The title of my (then) submission was changed to the rather innocuous-sounding
"U.S. judges propose updating warrants for Tor, remote searches". My
submission title indicated it was a massive loophole that the US government
wanted in order to undermine the current limits on their powers.

The ACLU and EFF have expressed deep concern about theses changes. "The ACLU’s
comments are particularly compelling as they provide technical detail on how
the rule change could play out and undermine substantive rights, including the
Fourth Amendment. For those of you who are concerned about how using Tor, or
other anonymizing proxies, could expose innocent bystanders, please invest
some time in reading their comments (see e.g., pp. 14-15 of the ACLU’s
comments).
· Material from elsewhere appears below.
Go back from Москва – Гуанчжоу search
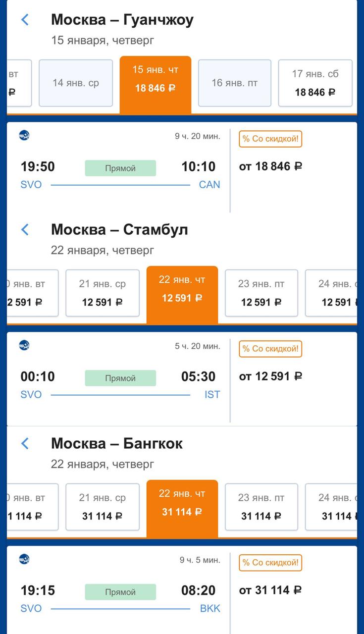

The discussion on ycombinator focuses on the text of the rules as
opposed to the potential impact in application of the proposed change." [3]

[1]
[https://news.ycombinator.com/item?id=8918265](https://news.ycombinator.com/item?id=8918265)

[2]
[http://www.uscourts.gov/uscourts/RulesAndPolicies/rules/2014...](http://www.uscourts.gov/uscourts/RulesAndPolicies/rules/2014-11-Criminal-
Public-Hearing-Testimony.pdf)

[3] [http://fee.org/freeman/detail/youll-never-guess-whos-
trying-...](http://fee.org/freeman/detail/youll-never-guess-whos-trying-to-
hack-your-iphone#comment-1808296013)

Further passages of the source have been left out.